= Cees Juffermans =

Dutch short track speed skater

Cees Juffermans (born 10 February 1982) is a former Olympian and Dutch short track speed skater. However, in his recent career he is more well known as a marathon speed skater.

Juffermans is one of the most renowned short track speed skaters the Netherlands has ever produced. At the 2001 European Championships, he won the silver medal and competed in the 2002 Winter Olympics in Salt Lake City where he was eliminated in the series at the 500 and 1000 meters. At the 1500 meters, he would reach the semi-finals and would eventually finish in 8th place.

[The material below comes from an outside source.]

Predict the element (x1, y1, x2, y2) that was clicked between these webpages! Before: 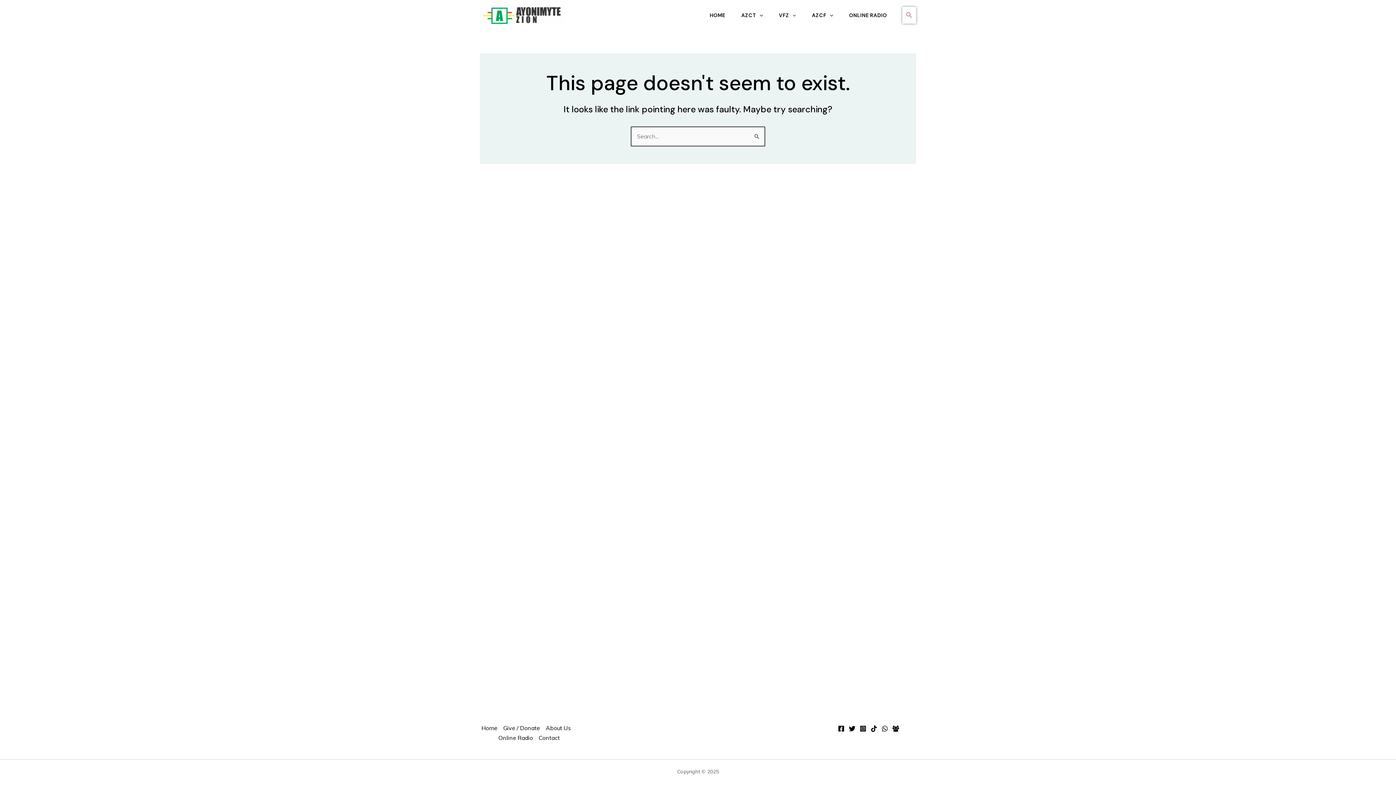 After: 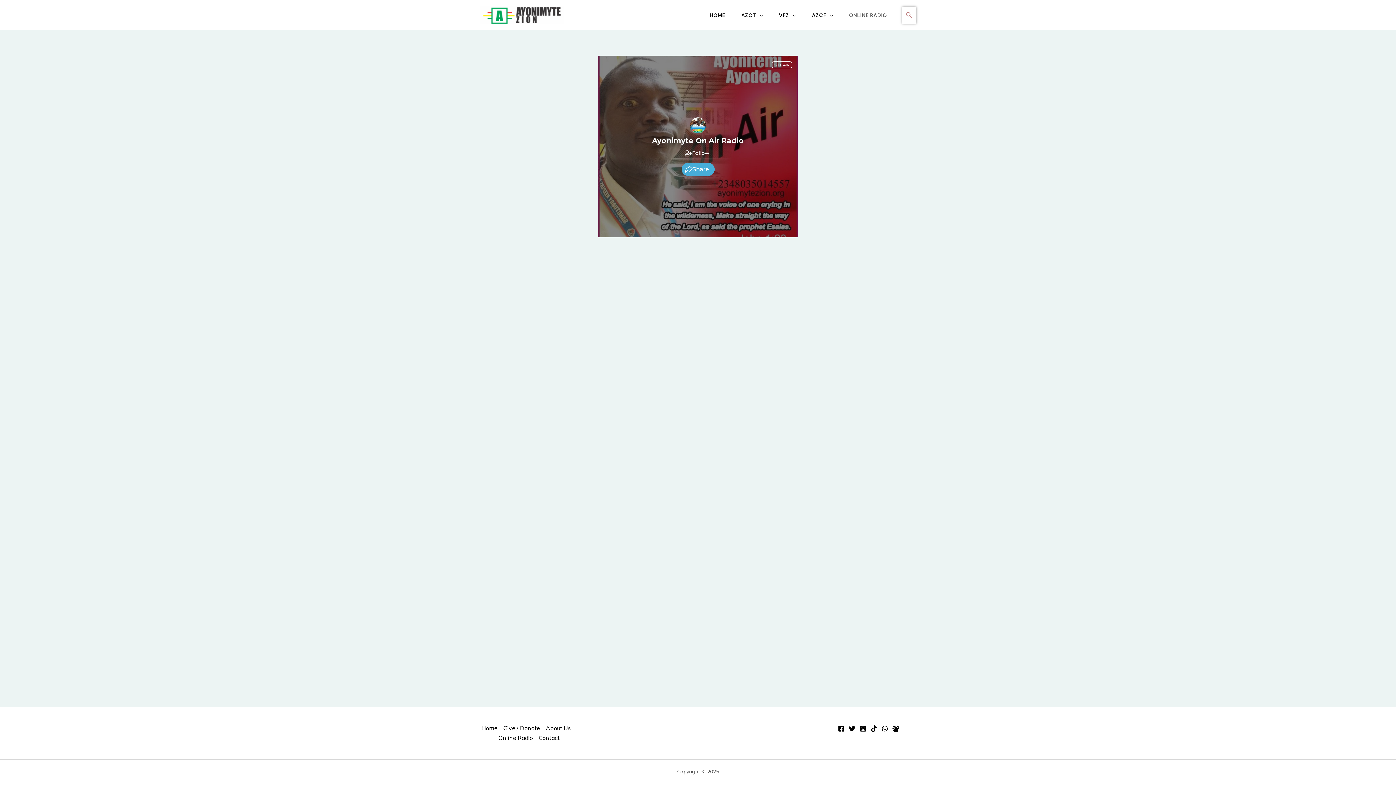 Action: bbox: (495, 733, 535, 743) label: Online Radio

His road to the 2006 Winter Olympics in Turin was not the easiest. Juffermans was nominated by the Dutch Speed Skating Association for both the 1000 and 1500 metres and only had to show he was in form prior to the Olympics at the Speed Skating World Cup meeting in The Hague. He was unable to do so and his 1000 meters ticket was given to Niels Kerstholt instead, who did meet the qualifications to reach the Olympics. On 20 January 2006, he eventually did qualify for the Olympics as during the 2006 European Championships he finished in 6th position at the 1500 meters, which was good enough to qualify. As the Dutch had another starting entry left which was not taken by any other skater he was also allowed to start at the 500 meters in Turin. At the 500 meters, he reached the quarter-finals, while at the 1500 meters he was eliminated in the semi-finals, although he had the final in reach. With only one lap to go Juffermans was in second position when Belgian Pieter Gysel hit him and both fell on the ice. Gysel was disqualified and as a result Juffermans would be able to ride in the final, however, after his fall, he did not pass the finish line, and was eliminated after all. After the Olympics, he would make a surprising switch by giving up on short track speed skating, and starting to participate in marathon speed skating instead.

== Personal life ==
Born 10 February 1982 in Stompwijk, Netherlands. Currently he is in a relationship with short track speed skater, Liesbeth Mau Asam.